§ **REQUIRED ACTIONS**
1 – Print the MacPorts message word for word, starting at "cairo @1.14.8_0+quartz+x11 (active)" and ending at "depend on cairo.".
2 – In the MacPorts message, name every port listed in the output of the command that filters installed ports for quartz.
3 – According to the MacPorts message, which variant was inkscape originally installed with?

§ **EXTRACT PROVIDED**
Doing “sudo port deactivate active” would deactivate ALL my active ports, would 
it not? And given that I have scores active, it would be brutal to reactivate 
all of them,

I had originally installed inkscape with +quartz, which didn’t work. Then after 
uninstalling that I installed inkscape +x11, which also didn’t work!

I don’t understand syntax & semantics of:

   sudo port -f deactivate rdepof:inkscape and active

(I don’t find any mention of “rdepof” at guide.macports.org 
<http://guide.macports.org/>, and I need to be sure that the “and active” there 
really applies only to whatever it is that would match "rdepof:inkscape”.

I note the output from 

            sudo port installed | grep quartz

is:

  cairo @1.14.8_0+quartz+x11 (active)
  pango @1.40.3_1+quartz+x11 (active)
  tk @8.6.6_0+quartz (active)

And I have a huge number of ports that depend on cairo.

So still question is what to do.

§ **INFORMATION SHOWN**
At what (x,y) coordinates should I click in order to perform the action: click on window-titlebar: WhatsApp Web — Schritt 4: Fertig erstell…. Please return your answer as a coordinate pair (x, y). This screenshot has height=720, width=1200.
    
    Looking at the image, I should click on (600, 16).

§ **YOUR RESPONSES**
1 –
cairo @1.14.8_0+quartz+x11 (active)
  pango @1.40.3_1+quartz+x11 (active)
  tk @8.6.6_0+quartz (active)

And I have a huge number of ports that depend on cairo.

2 –
cairo
pango
tk

3 – +quartz